Retirement should be a wonderful time in your life, but far too many people struggle to save for it. The good news is, there are simple steps you can take to help get prepared for your golden years.
In fact, if you just follow these retirement tips in 2019 and beyond, you'll set yourself on the path to a much more secure future when you're a senior.
1. Take advantage of tax breaks for retirement savings
While the government doesn't directly provide cash to put into your retirement account, it makes investing for your future much easier by giving you tax breaks.
In 2019, you can invest as much as $19,000 in a 401(k) account with pre-tax dollars, or as much as $25,000 if you're 50 or over and are eligible to make catch-up contributions. Depending on your income level and whether you or your spouse have access to a retirement plan at work, you may also be entitled to claim a tax deduction for a maximum of $6,000 in contributions made to an individual retirement account -- or $7,000 if you're eligible for catch-up contributions.
If you're in the 22% tax bracket, just making a $6,000 investment could save you as much as $1,320 on your taxes. Your contribution would effectively reduce your take-home income by just $4,680.
Each tax break is use-it-or-lose-it. So if you don't invest in 2019, you'll be forever forgoing the help the government is offering this year. Don't miss out on this free money.
2. Invest more than the conventional wisdom suggests
You've probably heard you should save 10% of income for retirement. The problem is, this likely won't be enough.
In 2018, the median household income was $40,247, according to the U.S. Census Bureau. If you make the median, you're 30 when you start saving, you get 2% annual raises, and you earn a 7% return on investment, you'd end up with about $700,000 for retirement at 66, if you followed the 10% suggestion.
While this sounds like a lot, it would produce only around $28,000 in income if you followed the 4% rule, which says you won't run out of money if you withdraw 4% in year one of retirement and adjust withdrawals for inflation annually.
Most financial experts suggest you need to replace around 80% of pre-retirement salary when you leave the workforce -- which, in this example, would be just over $80,000. Even when you factor in Social Security benefits of around $30,000, you'd be $22,000 short.

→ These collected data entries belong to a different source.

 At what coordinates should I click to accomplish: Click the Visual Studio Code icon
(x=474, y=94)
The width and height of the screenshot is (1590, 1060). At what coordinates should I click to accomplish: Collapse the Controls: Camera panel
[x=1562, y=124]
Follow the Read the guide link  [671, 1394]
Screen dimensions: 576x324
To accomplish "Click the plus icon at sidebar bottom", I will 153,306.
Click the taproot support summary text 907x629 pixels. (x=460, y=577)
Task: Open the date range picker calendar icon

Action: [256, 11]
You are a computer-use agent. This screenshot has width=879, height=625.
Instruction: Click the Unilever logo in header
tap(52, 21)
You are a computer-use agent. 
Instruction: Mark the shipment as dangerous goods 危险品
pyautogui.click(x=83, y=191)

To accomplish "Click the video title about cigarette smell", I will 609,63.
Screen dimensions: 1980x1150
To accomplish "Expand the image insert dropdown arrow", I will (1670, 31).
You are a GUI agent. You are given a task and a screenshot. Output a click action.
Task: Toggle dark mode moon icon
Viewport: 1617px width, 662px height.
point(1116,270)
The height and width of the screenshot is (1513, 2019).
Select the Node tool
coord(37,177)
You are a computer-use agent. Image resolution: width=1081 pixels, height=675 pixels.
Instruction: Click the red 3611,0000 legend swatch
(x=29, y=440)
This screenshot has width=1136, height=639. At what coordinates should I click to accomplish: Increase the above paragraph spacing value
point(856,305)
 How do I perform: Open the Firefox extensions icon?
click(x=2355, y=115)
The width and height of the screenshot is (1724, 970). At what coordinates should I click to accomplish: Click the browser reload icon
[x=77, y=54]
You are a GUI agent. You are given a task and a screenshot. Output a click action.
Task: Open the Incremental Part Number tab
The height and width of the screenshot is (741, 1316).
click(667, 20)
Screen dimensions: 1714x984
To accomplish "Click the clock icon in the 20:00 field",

And your shortfall would likely be even greater for two reasons. First, most experts believe following the 4% rule is no longer safe and you need to withdrawal less. And second, many seniors end up spending more -- not less -- than pre-retirement income after leaving work.
To avoid the big financial problems that could result from such a large shortfall, aim to save 15% to 20% of income instead of just 10%.
3. Don't forget to plan for your biggest retirement expense
When you get to retirement, do you believe Medicare will cover most of your healthcare costs? Unfortunately, this is a common misconception. In reality, Medicare has big coverage gaps, doesn't pay for lots of things seniors need, and has high coinsurance costs.
There are various estimates for how much seniors should plan to spend on healthcare, but virtually every study shows out-of-pocket expenses totaling hundreds of thousands of dollars. If you aren't prepared for a substantial portion of your nest egg to go toward medical care, you aren't preparing properly for retirement.
If you have a qualifying high-deductible health insurance plan, you can invest in a health savings account to cover medical expenses as a senior. If you aren't eligible to contribute to an HSA, earmark some of your 401(k) funds for care needs, or consider opening a separate retirement account that serves as your healthcare fund. That way, medical bills won't make you broke.
4. Don't sacrifice your retirement savings for your kids
Surveys have shown around three-quarters of parents sacrifice their retirement savings to help cover costs for their kids -- including college education expenses. While it may seem helpful to spare your kids from the scourge of student loans, it's a very bad idea to compromise your own financial security for your children.
Student loans can be paid back over a lifetime, and your kids have their entire careers to set themselves up for the future. If you're nearing retirement, though, time is of the essence for you. You need to be proactive about achieving your own financial goals -- even if that means closing the bank of mom and dad for good.
5. Understand how Social Security works
Social Security benefits are designed to replace only around 40% of pre-retirement income so if you're counting on living on them as a senior, you're making a big mistake.
It's important to not only know that Social Security will play a limited role in retirement. You also need to understand how to maximize benefits. If you claim Social Security before you've worked for 35 years, for example, you'll receive smaller benefits because the Social Security Administration determines your monthly income based on your highest 35 years of earnings, adjusted for inflation. If you haven't worked 35 years, some years of $0 earnings are factored in.
Claiming Social Security prior to full retirement age -- which is between 65 and 67, depending on your birth year -- can also result in a permanent reduction to your monthly check. While the system is designed so beneficiaries generally get the same lifetime benefits no matter what age they first claim them, research from Stanford experts suggests you should wait until age 70. This allows you to get the largest possible checks, which protects you from running out of money later in life.
Start following these retirement tips today
By keeping these tips in mind in 2019 and beyond, you can maximize your chances of a secure retirement and minimize the likelihood you'll experience serious financial problems as a senior. You only get one shot at preparing for retirement, so take the right steps today to assure yourself a better tomorrow.